## WHAT IS REQUIRED
Each record below needs to be written out exactly as it reads.

Start of EXERCISE MATERIAL

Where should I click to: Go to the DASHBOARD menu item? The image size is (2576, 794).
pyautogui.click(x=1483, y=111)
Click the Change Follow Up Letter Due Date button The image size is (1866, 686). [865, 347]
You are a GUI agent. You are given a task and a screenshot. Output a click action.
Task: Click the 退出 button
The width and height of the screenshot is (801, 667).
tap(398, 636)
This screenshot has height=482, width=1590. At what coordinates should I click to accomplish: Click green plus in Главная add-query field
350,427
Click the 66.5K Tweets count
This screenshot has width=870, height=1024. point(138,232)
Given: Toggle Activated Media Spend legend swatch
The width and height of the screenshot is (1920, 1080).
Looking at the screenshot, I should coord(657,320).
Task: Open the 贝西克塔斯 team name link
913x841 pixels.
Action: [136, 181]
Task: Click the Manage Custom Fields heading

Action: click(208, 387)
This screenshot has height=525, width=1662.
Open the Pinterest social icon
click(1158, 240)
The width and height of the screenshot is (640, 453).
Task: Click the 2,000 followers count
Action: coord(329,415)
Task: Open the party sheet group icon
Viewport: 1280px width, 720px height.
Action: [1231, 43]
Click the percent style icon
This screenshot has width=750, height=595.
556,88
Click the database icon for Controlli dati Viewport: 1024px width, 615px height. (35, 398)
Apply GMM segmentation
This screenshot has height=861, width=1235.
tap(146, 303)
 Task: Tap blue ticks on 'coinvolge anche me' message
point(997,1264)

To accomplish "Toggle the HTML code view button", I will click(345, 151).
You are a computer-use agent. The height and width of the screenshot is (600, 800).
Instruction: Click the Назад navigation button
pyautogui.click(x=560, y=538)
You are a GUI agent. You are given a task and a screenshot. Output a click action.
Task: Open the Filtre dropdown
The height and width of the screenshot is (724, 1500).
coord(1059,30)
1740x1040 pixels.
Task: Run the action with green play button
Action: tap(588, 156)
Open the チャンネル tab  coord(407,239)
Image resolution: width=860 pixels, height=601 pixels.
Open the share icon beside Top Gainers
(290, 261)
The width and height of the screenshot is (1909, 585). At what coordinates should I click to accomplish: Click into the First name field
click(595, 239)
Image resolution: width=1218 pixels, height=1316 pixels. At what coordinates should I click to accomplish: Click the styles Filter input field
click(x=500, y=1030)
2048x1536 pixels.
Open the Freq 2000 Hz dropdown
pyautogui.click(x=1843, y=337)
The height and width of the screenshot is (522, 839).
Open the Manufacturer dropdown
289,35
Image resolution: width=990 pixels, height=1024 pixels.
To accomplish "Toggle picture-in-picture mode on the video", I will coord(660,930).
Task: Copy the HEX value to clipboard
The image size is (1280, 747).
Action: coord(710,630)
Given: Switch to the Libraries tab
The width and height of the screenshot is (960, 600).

End of EXERCISE MATERIAL

## SOLUTION TO THIS PROBLEM
Where should I click to: Go to the DASHBOARD menu item? The image size is (2576, 794).
pyautogui.click(x=1483, y=111)
Click the Change Follow Up Letter Due Date button The image size is (1866, 686). [865, 347]
You are a GUI agent. You are given a task and a screenshot. Output a click action.
Task: Click the 退出 button
The width and height of the screenshot is (801, 667).
tap(398, 636)
This screenshot has height=482, width=1590. At what coordinates should I click to accomplish: Click green plus in Главная add-query field
350,427
Click the 66.5K Tweets count
This screenshot has width=870, height=1024. point(138,232)
Given: Toggle Activated Media Spend legend swatch
The width and height of the screenshot is (1920, 1080).
Looking at the screenshot, I should coord(657,320).
Task: Open the 贝西克塔斯 team name link
913x841 pixels.
Action: [136, 181]
Task: Click the Manage Custom Fields heading

Action: click(208, 387)
This screenshot has height=525, width=1662.
Open the Pinterest social icon
click(1158, 240)
The width and height of the screenshot is (640, 453).
Task: Click the 2,000 followers count
Action: coord(329,415)
Task: Open the party sheet group icon
Viewport: 1280px width, 720px height.
Action: [1231, 43]
Click the percent style icon
This screenshot has width=750, height=595.
556,88
Click the database icon for Controlli dati Viewport: 1024px width, 615px height. (35, 398)
Apply GMM segmentation
This screenshot has height=861, width=1235.
tap(146, 303)
 Task: Tap blue ticks on 'coinvolge anche me' message
point(997,1264)

To accomplish "Toggle the HTML code view button", I will click(345, 151).
You are a computer-use agent. The height and width of the screenshot is (600, 800).
Instruction: Click the Назад navigation button
pyautogui.click(x=560, y=538)
You are a GUI agent. You are given a task and a screenshot. Output a click action.
Task: Open the Filtre dropdown
The height and width of the screenshot is (724, 1500).
coord(1059,30)
1740x1040 pixels.
Task: Run the action with green play button
Action: tap(588, 156)
Open the チャンネル tab  coord(407,239)
Image resolution: width=860 pixels, height=601 pixels.
Open the share icon beside Top Gainers
(290, 261)
The width and height of the screenshot is (1909, 585). At what coordinates should I click to accomplish: Click into the First name field
click(595, 239)
Image resolution: width=1218 pixels, height=1316 pixels. At what coordinates should I click to accomplish: Click the styles Filter input field
click(x=500, y=1030)
2048x1536 pixels.
Open the Freq 2000 Hz dropdown
pyautogui.click(x=1843, y=337)
The height and width of the screenshot is (522, 839).
Open the Manufacturer dropdown
289,35
Image resolution: width=990 pixels, height=1024 pixels.
To accomplish "Toggle picture-in-picture mode on the video", I will coord(660,930).
Task: Copy the HEX value to clipboard
The image size is (1280, 747).
Action: coord(710,630)
Given: Switch to the Libraries tab
The width and height of the screenshot is (960, 600).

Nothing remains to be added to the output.